▶ **TASK STATEMENT**: Write the next part of the text on prenatal gene therapy, starting right after its last sentence.

Other groups of viruses, such as adeno-associated viruses (AAV), reputedly produce safer vectors, because they stay outside their host’s genome without inserting their DNA. But they have their own disadvantages. As a foetus’ cells divide, the initial salvo of vectors becomes diluted out. That’s acceptable for slowly dividing tissues, like the nervous system, but it will not work in rapidly dividing tissues like bone marrow.
Once a vector is chosen, it must be guided to the right place. For bleeding disorders, it is a relatively simple matter of injecting the vectors into the bloodstream, via the umbilical cord. For diseases that affect more localised organs, ultrasound can help to guide a needle to the right spot.
As an alternative to injecting vectors directly into the womb, some scientists are looking to correct a foetus’ faulty genes outside of its body – by extracting cells, correcting the genes, and transplanting them back in again. “Then, you’re only targeting the cells that you want to target,” says David. She has already proved that this is possible in sheep, using transplanted cells that contained a simple marker gene. “The next step is to try and cure a genetic disease,” she says.
Case by case
But no matter what the approach, prenatal gene therapy will always involve taking blood samples from foetuses, and injecting vectors or cells back in. “There’s obviously a small miscarriage risk with that,” says Waddington. However, he points out that these injections are far less invasive than foetal surgeries and blood transfusions, which have been used to treat birth defects for several decades.
There is also a variable risk with the imported genes themselves. For example, factor IX clotting factor is not harmful at high levels, and people with haemophilia B already inject themselves with huge amounts of it. By contrast, genes that oversee large genetic networks could cause big problems if they are switched on in the wrong place, or at the wrong levels. In two animal studies, attempts to introduce growth factor genes into the lungs led to build-ups of abnormal tissue. There is also the possibility that the added genes could end up in the mother, via the placenta.
All of this means that every use of prenatal gene therapy has to be examined on a case-by-case basis. The technical challenges will vary depending on the organ being targeted, with each one having a different ideal vector, route of delivery or window of time. And as Waddington says, “You’ve got to look at the safety aspects for every single gene that you’re delivering.”

▶ **GIVEN RECORDS**:
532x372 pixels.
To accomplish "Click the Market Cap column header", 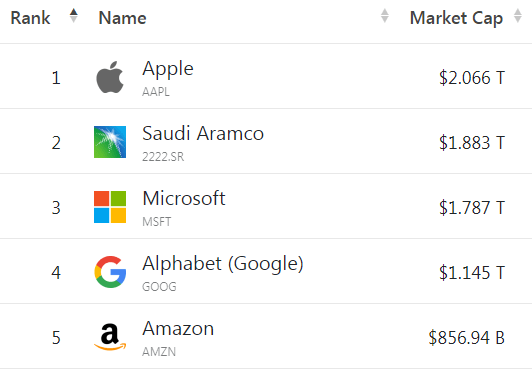I will tap(456, 18).
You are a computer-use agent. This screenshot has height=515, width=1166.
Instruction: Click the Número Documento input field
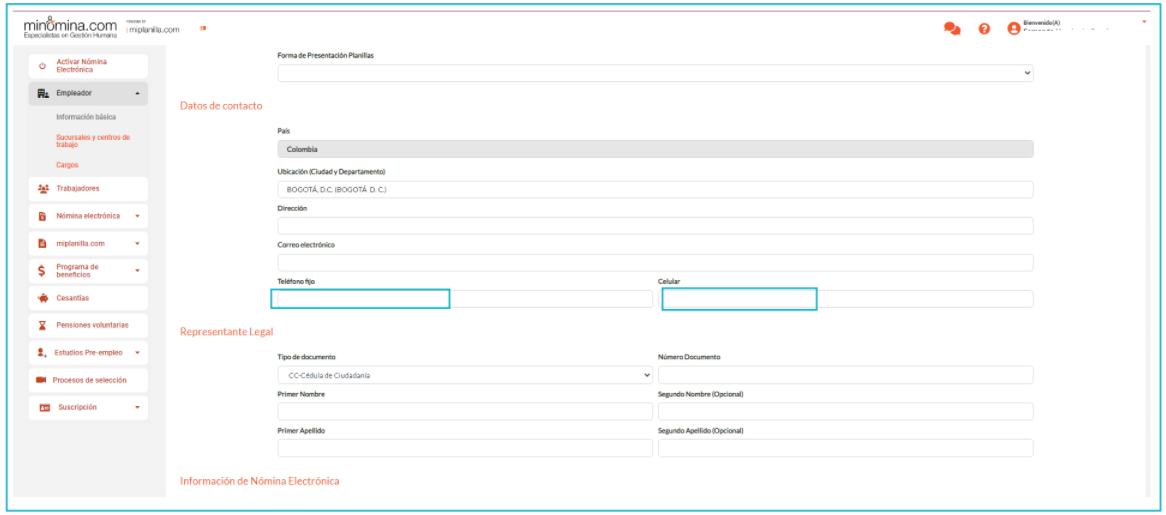[845, 375]
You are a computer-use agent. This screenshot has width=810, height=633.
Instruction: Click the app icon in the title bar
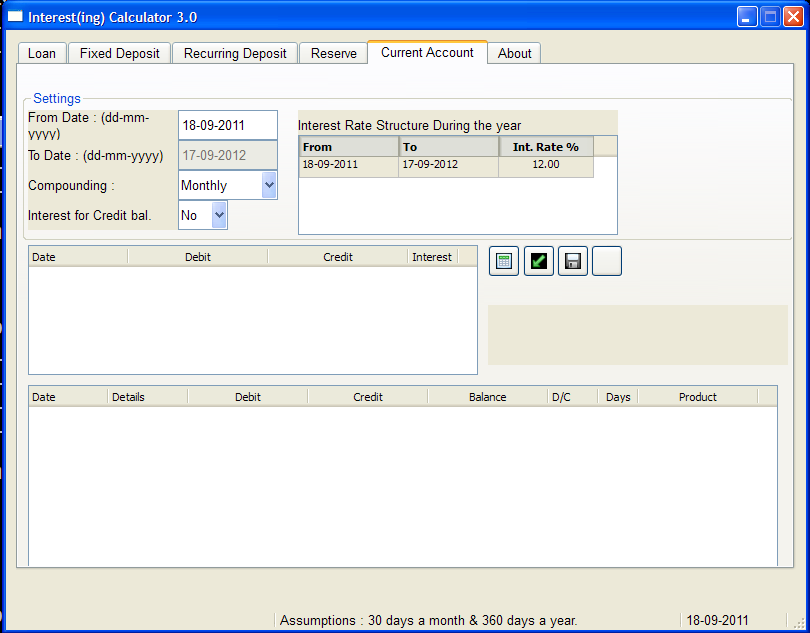[x=15, y=17]
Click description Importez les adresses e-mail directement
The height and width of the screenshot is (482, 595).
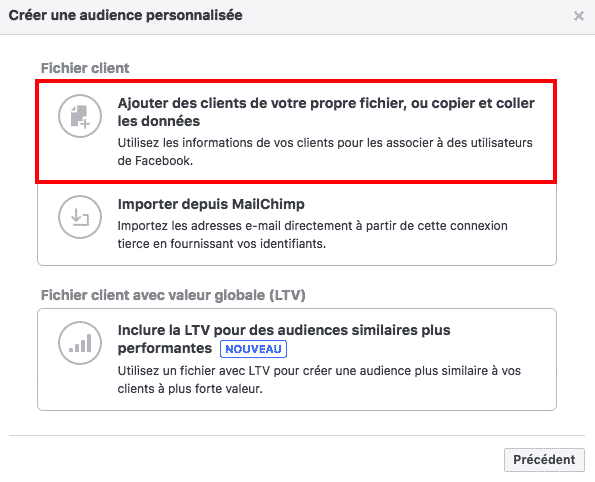313,235
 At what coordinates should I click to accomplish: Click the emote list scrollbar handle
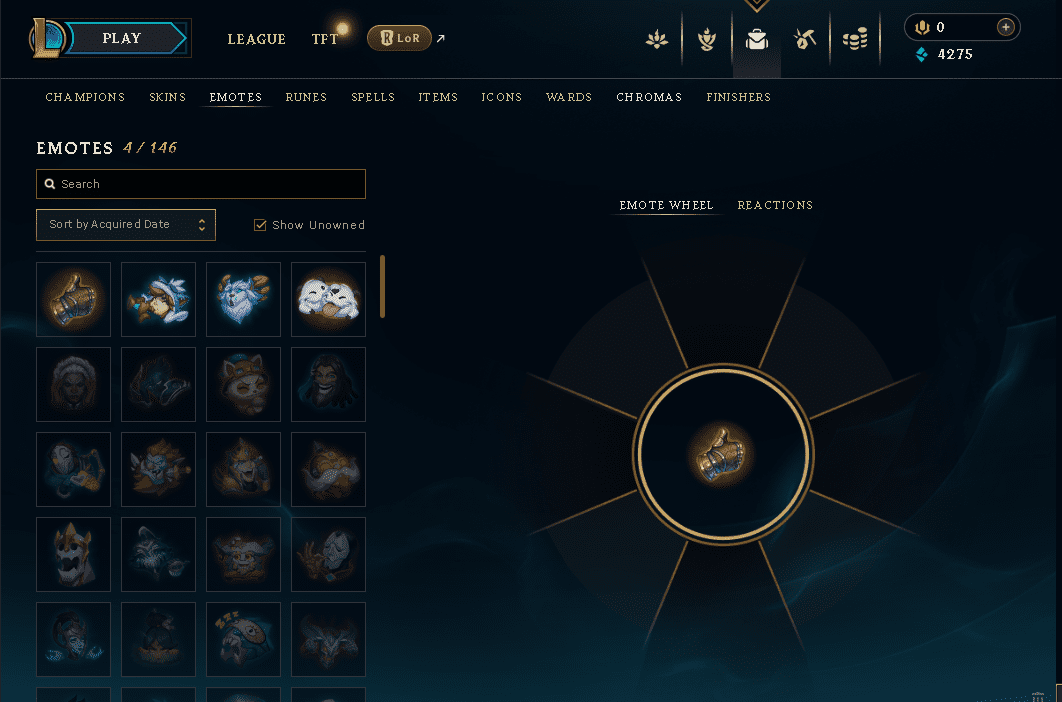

▶ **ANSWER FOR THE TASK**:
This is why the first human trials of prenatal gene therapy, when they arrive, will probably involve a narrow range of diseases: those that are otherwise hard to treat, and that cause serious illness in foetuses or newborn babies. For example, babies with the severe form of Factor VII deficiency – a bleeding disorder – invariably start bleeding inside their heads, within hours or days after they are born. The results are fatal. Another blood disorder, alpha-thalassaemia major, kills foetuses before they are even born.
“I think it’s still not completely clear which diseases are the appropriate targets,” says Waddington. “But the feeling I get is that the diseases that are very nasty, very early, are the ones to go for.”
But most genetic disorders are not so clear-cut. Take Gaucher’s disease, a condition where abnormal fatty deposits build up in several organs, causing everything from weakened immune systems to early brain degeneration. It is caused by problems in one gene, but mutations can break the gene in 100 different ways, with varied consequences. Waddington has spent several years working on Gaucher’s and he says, “It’s quite clear that we don’t have a complete handle on the different signs and symptoms and the biochemical readouts of the disease. Some people may go downhill quickly while others surprise you and are relatively well at 10 years.”
This may be one of the larger hurdles standing in the way of trialling prenatal gene therapy in humans. It is meant to be a preventive technique, which averts the damage caused by genetic disorders before it happens. To apply such a risky and contentious strategy, we need to accurately predict which foetuses will benefit most, while they are still healthy and developing in the womb. To prevent, we must first learn to predict.